A simple naive bayes classifier that takes as input a dictionary of CountingProbDist objects and classifies items according to these distributions. The input dictionary is in the following form:

(ClassName, ClassProb): CountingProbDist

probabilistic_learning.NaiveBayesDiscrete(dataset)[source]: Just count how many times each value of each input attribute occurs, conditional on the target value. Count the different target values too.

probabilistic_learning.NaiveBayesContinuous(dataset)[source]: Count how many times each target value occurs. Also, find the means and deviations of input attribute values for each target value.

Deep learning. (Chapters 20)

class deep_learning4e.Node(weights=None, value=None)[source]

Bases: object

A single unit of a layer in a neural network :param weights: weights between parent nodes and current node :param value: value of current node

class deep_learning4e.Layer(size)[source]

Bases: object

A layer in a neural network based on a computational graph. :param size: number of units in the current layer

forward(inputs)[source]: Define the operation to get the output of this layer

class deep_learning4e.Activation[source]

Bases: object

Abstract base class for neural-network activation functions.

Subclasses implement function and its derivative; calling an instance applies the activation to its input.

function(x)[source]: Apply the activation function to input x.

derivative(x)[source]: Return the derivative of the activation function at x.

class deep_learning4e.Sigmoid[source]

Bases: Activation

Logistic sigmoid activation, 1 / (1 + e**-x).

function(x)[source]: Return the logistic sigmoid of x.

derivative(value)[source]: Return the sigmoid derivative given the layer output value.

class deep_learning4e.ReLU[source]

Bases: Activation

Rectified Linear Unit activation, max(0, x).

function(x)[source]: Return max(0, x).

derivative(value)[source]: Return the ReLU derivative (1 if value > 0 else 0).

class deep_learning4e.ELU(alpha=0.01)[source]

Bases: Activation

Exponential Linear Unit activation, with scale alpha for non-positive inputs.

function(x)[source]: Return x if positive else alpha * (e**x - 1).

derivative(value)[source]: Return the ELU derivative given the layer output value.

class deep_learning4e.LeakyReLU(alpha=0.01)[source]

Bases: Activation

Leaky ReLU activation, with small slope alpha for negative inputs.

function(x)[source]: Return max(x, alpha * x).

derivative(value)[source]: Return the Leaky ReLU derivative (1 if value > 0 else alpha).

→ **REQUIRED TASK 1**
Answer these questions using the documentation excerpt.
(a) What is the default value of alpha for the ELU class?
(b) Besides counting how often each target value occurs, what does NaiveBayesContinuous find for each target value?
(c) What does the size parameter of the Layer class specify?
The documentation excerpt and the listing were taken from unrelated sources.

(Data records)
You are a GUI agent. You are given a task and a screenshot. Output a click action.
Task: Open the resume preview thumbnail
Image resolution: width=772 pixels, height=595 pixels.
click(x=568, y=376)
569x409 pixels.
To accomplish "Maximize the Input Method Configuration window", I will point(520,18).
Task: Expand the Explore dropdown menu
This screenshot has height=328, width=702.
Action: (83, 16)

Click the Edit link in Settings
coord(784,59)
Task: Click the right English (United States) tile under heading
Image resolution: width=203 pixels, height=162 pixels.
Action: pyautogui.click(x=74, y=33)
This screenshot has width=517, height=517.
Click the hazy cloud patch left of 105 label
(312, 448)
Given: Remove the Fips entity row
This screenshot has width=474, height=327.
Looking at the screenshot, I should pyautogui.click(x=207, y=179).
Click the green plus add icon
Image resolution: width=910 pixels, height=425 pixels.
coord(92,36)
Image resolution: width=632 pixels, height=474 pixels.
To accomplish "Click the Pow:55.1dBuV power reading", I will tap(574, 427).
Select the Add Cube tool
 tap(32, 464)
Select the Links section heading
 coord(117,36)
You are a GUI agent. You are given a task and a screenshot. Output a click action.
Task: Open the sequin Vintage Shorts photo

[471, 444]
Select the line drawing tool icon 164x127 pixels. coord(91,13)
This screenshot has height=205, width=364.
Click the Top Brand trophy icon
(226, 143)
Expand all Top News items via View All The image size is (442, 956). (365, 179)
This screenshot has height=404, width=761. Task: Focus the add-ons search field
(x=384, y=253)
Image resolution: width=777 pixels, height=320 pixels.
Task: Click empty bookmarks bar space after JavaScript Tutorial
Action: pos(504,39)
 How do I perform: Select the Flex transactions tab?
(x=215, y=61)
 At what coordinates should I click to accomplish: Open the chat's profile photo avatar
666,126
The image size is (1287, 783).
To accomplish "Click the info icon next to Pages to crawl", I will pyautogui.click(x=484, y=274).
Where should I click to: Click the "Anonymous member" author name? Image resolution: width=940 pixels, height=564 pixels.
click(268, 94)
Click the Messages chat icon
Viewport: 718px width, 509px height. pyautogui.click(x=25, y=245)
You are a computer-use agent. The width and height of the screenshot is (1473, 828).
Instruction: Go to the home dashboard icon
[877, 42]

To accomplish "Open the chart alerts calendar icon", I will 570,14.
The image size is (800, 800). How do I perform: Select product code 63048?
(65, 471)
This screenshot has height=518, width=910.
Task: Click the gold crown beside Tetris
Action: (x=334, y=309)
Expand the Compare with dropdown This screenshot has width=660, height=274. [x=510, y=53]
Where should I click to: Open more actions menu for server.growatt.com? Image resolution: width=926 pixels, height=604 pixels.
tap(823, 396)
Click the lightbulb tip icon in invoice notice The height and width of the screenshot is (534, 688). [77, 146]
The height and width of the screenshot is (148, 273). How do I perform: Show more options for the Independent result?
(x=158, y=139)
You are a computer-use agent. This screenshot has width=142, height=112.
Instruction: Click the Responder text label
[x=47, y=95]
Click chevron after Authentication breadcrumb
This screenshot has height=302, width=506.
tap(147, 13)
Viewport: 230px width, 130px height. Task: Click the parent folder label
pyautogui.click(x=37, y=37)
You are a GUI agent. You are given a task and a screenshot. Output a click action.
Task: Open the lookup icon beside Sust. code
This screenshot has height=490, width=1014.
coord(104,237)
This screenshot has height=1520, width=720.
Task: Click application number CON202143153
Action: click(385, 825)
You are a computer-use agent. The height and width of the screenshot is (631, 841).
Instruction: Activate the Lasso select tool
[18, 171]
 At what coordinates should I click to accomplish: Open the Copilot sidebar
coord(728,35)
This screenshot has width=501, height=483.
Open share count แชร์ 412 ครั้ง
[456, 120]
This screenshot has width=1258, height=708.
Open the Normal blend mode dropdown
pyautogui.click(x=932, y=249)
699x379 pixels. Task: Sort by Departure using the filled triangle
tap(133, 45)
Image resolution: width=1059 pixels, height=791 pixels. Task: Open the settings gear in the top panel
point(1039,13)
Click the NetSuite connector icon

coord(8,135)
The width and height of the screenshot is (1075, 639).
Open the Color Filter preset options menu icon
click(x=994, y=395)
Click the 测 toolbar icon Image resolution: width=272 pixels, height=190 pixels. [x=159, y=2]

→ **REQUIRED TASK 2**
Print the lines of the listing from the line containing "Given: Remove the Fips entity row" through the line containing "Action: pos(504,39)", inclusive.

→ **CORRECT RESPONSE 1**
(a) 0.01
(b) The means and deviations of the input attribute values.
(c) The number of units in the current layer.

→ **CORRECT RESPONSE 2**
Given: Remove the Fips entity row
This screenshot has width=474, height=327.
Looking at the screenshot, I should pyautogui.click(x=207, y=179).
Click the green plus add icon
Image resolution: width=910 pixels, height=425 pixels.
coord(92,36)
Image resolution: width=632 pixels, height=474 pixels.
To accomplish "Click the Pow:55.1dBuV power reading", I will tap(574, 427).
Select the Add Cube tool
 tap(32, 464)
Select the Links section heading
 coord(117,36)
You are a GUI agent. You are given a task and a screenshot. Output a click action.
Task: Open the sequin Vintage Shorts photo

[471, 444]
Select the line drawing tool icon 164x127 pixels. coord(91,13)
This screenshot has height=205, width=364.
Click the Top Brand trophy icon
(226, 143)
Expand all Top News items via View All The image size is (442, 956). (365, 179)
This screenshot has height=404, width=761. Task: Focus the add-ons search field
(x=384, y=253)
Image resolution: width=777 pixels, height=320 pixels.
Task: Click empty bookmarks bar space after JavaScript Tutorial
Action: pos(504,39)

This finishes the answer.